In the United States alone tea is a 2 billion dollar business.
Many large newspapers and web sites have reported on several of the tea studies v. climate change and environmental changes and its impact on tea. There is noted climate/weather changes on cultivation, growth and harvest of tea.
The first of many studies center around the lush southwestern most Yunnan Province in China. Why tea?
Scientists have chosen tea as the lead in their studies because some tea
plants have been around for thousands of years and can be traced back to its original, tea is also a renewable and sustainable resource, it has medicinal qualities and great natural chemical compounds make up the tea plant and finally, along with tea farmers actually noticing how their
crop was growing with the weather issues.
One may see several notable names “floating around” as lead scientists and biological professors, such as Dr. Selena Ahmed PhD and Montana State University and Dr. Colin Orians PhD and Tufts University and names like Non- profit American Botanical Council (ABC) and National Science Foundation. Their studies will help aid the Tea Industry and even the way
cultivate and harvest their crops.
Dr. Ahmed had already been deeply studying for eight years in the Yunnan Province intensively,the focus is on weather pattern variations and how that may affect the taste and quality of tea.

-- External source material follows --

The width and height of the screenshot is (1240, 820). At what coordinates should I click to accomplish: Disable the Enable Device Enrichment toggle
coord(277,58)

What is currently known is that the plants produce secondary metabolites (polyphenols or phenols) as a defense mechanism response to environmental stressors and this high concentration of those metabolites often mean that teas will have higher nutritional and therapeutic benefits to consumers in the marketplace.
Dr. Ahmed PhD looked at the changes, in particular, the rainfall totals or lack thereof. The monsoons and otherwise wet season lends to a smoother and gentler tea, while drought renders a more vibrant and potent tea. This shows a dramatic affect in the taste and the quality of the tea plant leaves itself; in other words, alteration of the plants chemistry.

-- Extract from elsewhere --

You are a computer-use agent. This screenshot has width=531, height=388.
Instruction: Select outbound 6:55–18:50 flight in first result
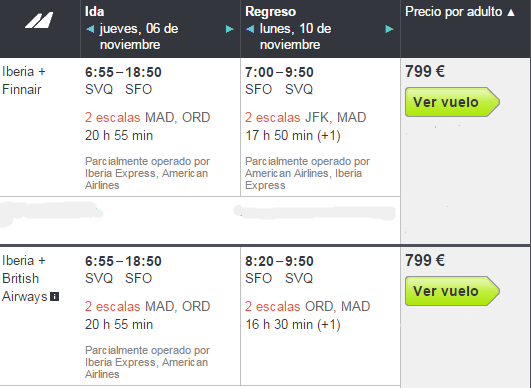(x=123, y=72)
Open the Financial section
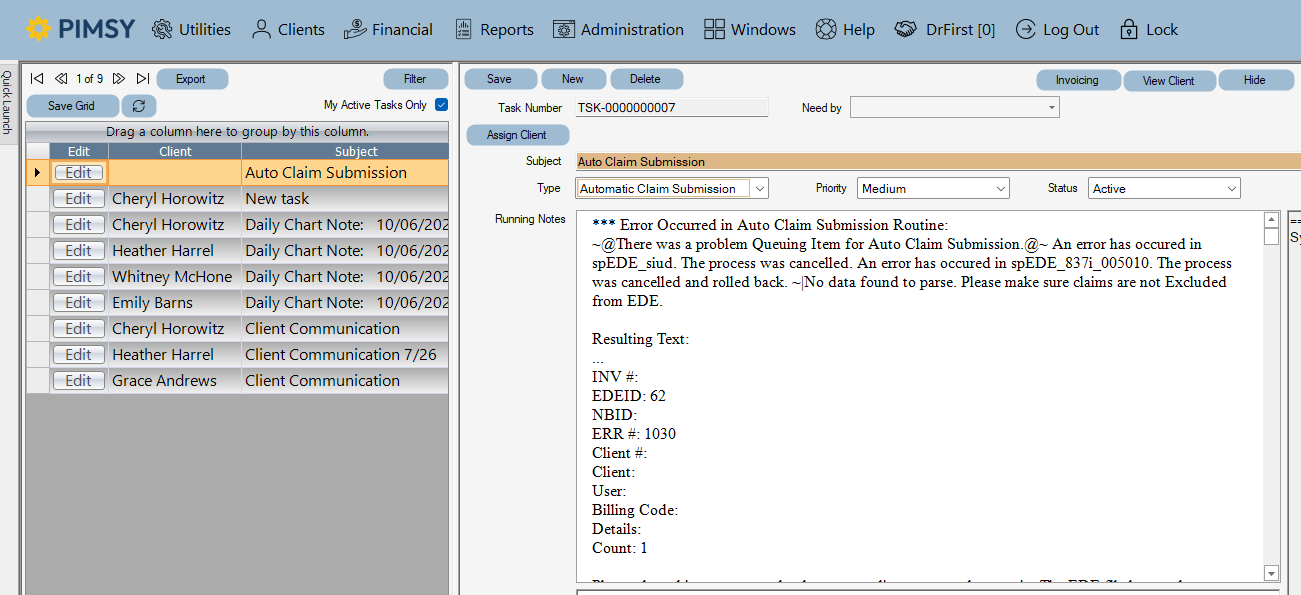 click(389, 29)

The healthy compounds in the tea leaf are called catechins and those healthy values were down about 50% when the leaves were plucked after a monsoon, compared with after a drought.
Biology Professor Colin Orians and his Tufts University team were awarded a $931,000 grant from the National Science Foundation to also look at rainfall and how this will impact China’s tea industry farming and perhaps the tea industry in general. This will be a multi-year (4) study that will take samples from tea farms in Yunnan Province in China, they will also utilize greenhouse tea, economic surveys, tasting assessments, and actual lab analysis of the above mentioned chemical compounds in the tea leaves. The team will collaborate with Dr. Ahmed PhD and the University of Florida as well.

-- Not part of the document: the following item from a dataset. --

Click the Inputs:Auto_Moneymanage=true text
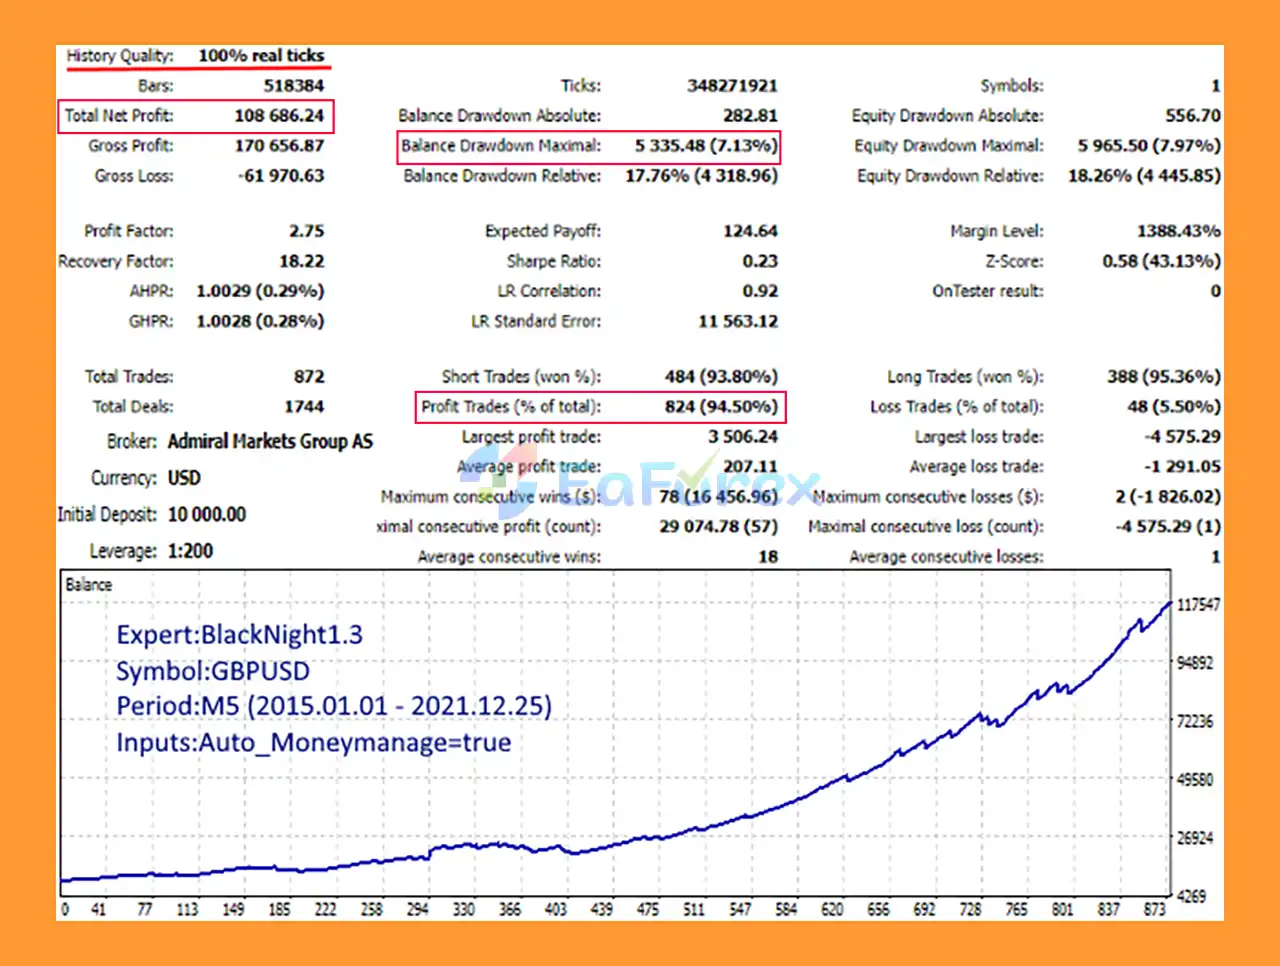The width and height of the screenshot is (1280, 966). click(x=313, y=742)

Studies of the similar ilk are being done in Sri Lanka, Hawaii, Japan and India. What is currently known there is that some Indian regions suffer rainfall totals of ten inches a day and then an extreme of drought where soil is cracked and parched. Black Assam Tea is India’s biggest/richest resource; it produces close to 1000 million KG of tea.
The impact of the studies will provide the tea industry with a great resource and insight into understanding the growth cycles and the flowering and fruiting seasons and the impact of the climate and weather changes have on keeping tea prices stable and losses to a minimum.
It should also be mentioned that these studies may lend to a bigger impact on the entirety of the surrounding ecosystems and biomes the world over not just the tea plant.